6 replies to this topic

[BethG]

Hi all,

 

I see a lot of the same faces and a few new ones on the forum. Glad to see so many still fighting the good fight.

 

I was one of the early patients in the Phase I trial for ponatinib--I started at the 30mg dose almost six years ago. Been doing great, briefly flirted with "undetectable", but mostly been co-existing with a very low level of disease and doing great. Unfortunately, when the FDA did their shenanigans last year and we had to go to 15mg while they sorted stuff out, I lost my response. I've been back up to 30mg for the past year. When we did my BMB this year (as required by the trial protocol--thank goodness it was required), I was still showing a loss of response, but with an addition of trisomy 8 and isochromosome q17 in my leukemic cells. It looks like I'm headed for transplant. I don't have any additional mutations, but do still have the t315i mutation. The only good news in this situation is that whatever is going on was caught very early. Without the BMB, it is very possible we would have found out things were evolving much farther along in the process.

 

Thankfully I am in great hands--I'm being seen by Dr. Shah at UCSF and Dr. Druker has also been consulted.

 

We are trying a higher dose of ponatinib (45mg), which kicks my a** with side effects--mild pancreatitis, body rash, fatigue, etc. and will re-do my BMB at the end of March. I'm consulting with a transplant doctor at UCSF later this week and also heading to OSHU next Monday for a consult and to look at the trial for the new Novartis drug.

 

It is never a dull moment with this disease. I've had a sobering reminder that you can never take it for granted.

 

Hugs to all,

 

BethG

[mikefromillinois]

Thanks for the good info Beth.  I think your situation serves as an excellent reminder that even though the great majority of us here have had their disease controlled by our meds there are no guarantees.  Taking that idea a step further, I think that we should all have a "backup plan" in mind, so that if ever our situation begins a turn in the wrong direction we can quickly take steps.

 

Here's wishing you the best...

 

Mike

[Gail's]

I am so sorry to hear about the serious change due to bureaucratic upset.
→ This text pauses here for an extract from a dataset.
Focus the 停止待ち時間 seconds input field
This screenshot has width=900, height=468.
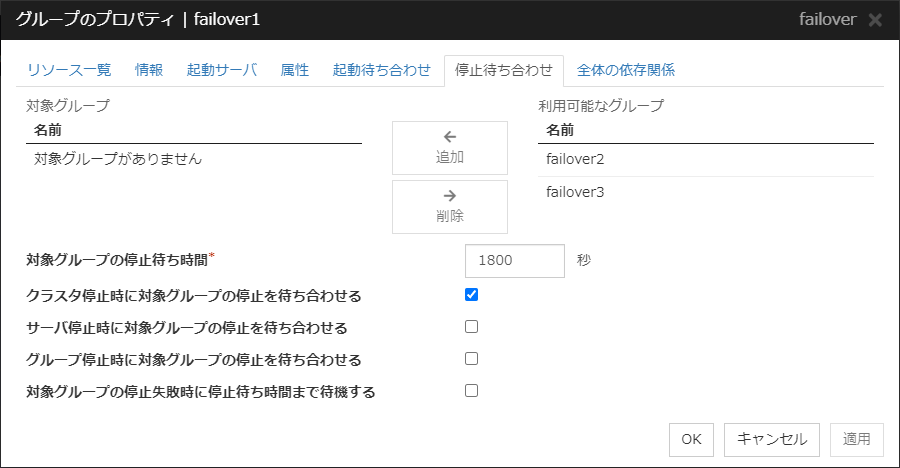click(515, 260)
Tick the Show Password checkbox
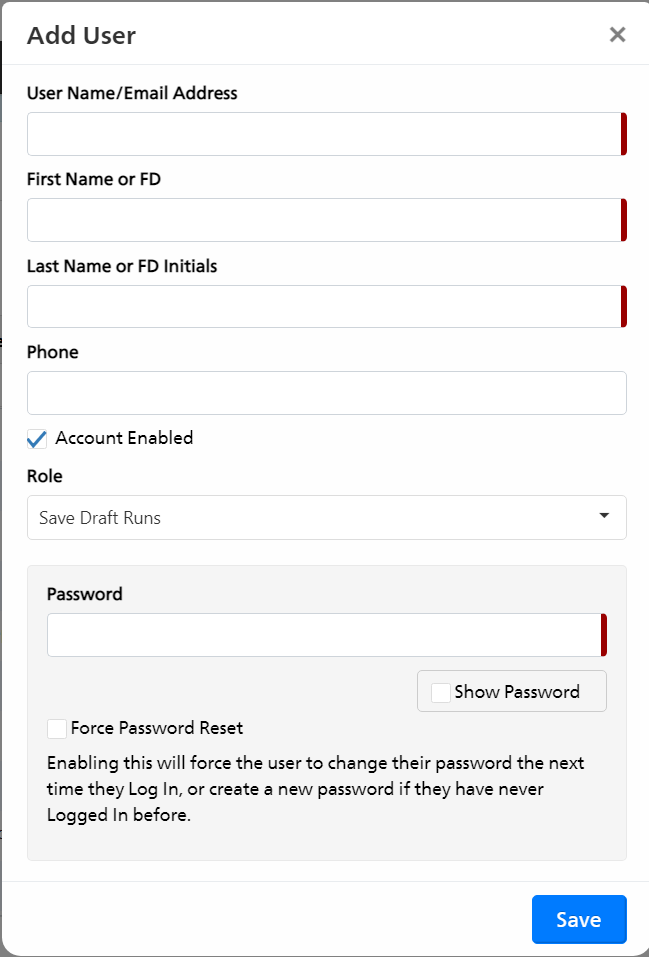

Curious as to why you couldn't have taken 2 15mg tabs when only 15 mg tabs available. Do you think it would have been able to maintain your nearly undetectable level? Hope you get hope and encouragement during your upcoming difficulties.

[BethG]

Gails: I've always taken 15mg tablets, probably because I'm in the original Phase I trial. Everyone in the trial was moved down to 15mg due to safety concerns, so I went from two pills a day to one a day. While we will never know for sure, I believe that if I had stayed at 30mg I would have probably maintained my response. For whatever reason, my disease wants to be a Bad Actor...opening the door, even a little bit with the 15mg dose, gave it the opening it needed. This is totally my opinion.

 

But, thankfully this time around I am in incredible hands with Dr. Shah and getting the right medical advice so I can make good decisions. It is pretty devastating, but one must keep marching ahead! 

[Melanie]

Beth, so sorry to hear the direction your journey is taking, but so happy you're in good hands and receiving good advice about your options. Your so right about not taking things for granted and am also grateful for the required BMB protocol while in clinical trials. If it's any consultation, I'm in a clinical trial and I've had the trisomy 8 show up in two of my BMB, but then disappeared within 6 months. I didn't have the other mutations you do though, which I know are really difficult to manage.

 

I'm curious about the new Novartis drug you speak of.  Is it possible that it might postpone the transplant for you? The back up plan to the back up plan.I hope you can keep us updated on your progress.

 

Praying for the best for you and that the 45 mg works quickly... that we hear soon that you're going back to 30 mg for maintenance and the other options remain "back up plans" for now. Take Care!  Melanie

[Trey]

Beth,

You should look into this issue:

http://www.scienceda...50209113044.htm

http://www.nature.co...ature14119.html

 

A drug called Axitinib used for other applications has been found to be effective at binding with and inhibiting T315i.  It is a TKI drug for kidney cancers, but a recent limited study showed promising results.  You should ask Dr Shah about it.

 

Good to hear from you after so long.  Hope you were able to get back in the saddle. 

Edited by Trey, 23 February 2015 - 10:50 AM.

[hannibellemo]

Beth,

 

It is so good to hear from you! Wish it were better news, but, as you say, you are being seen by the best so you are where you need to be right now. With a little luck maybe the 45mg. will knock out the 8 and q17 and get you back in lresponse.

 

Thinking of you and wishing the best for you!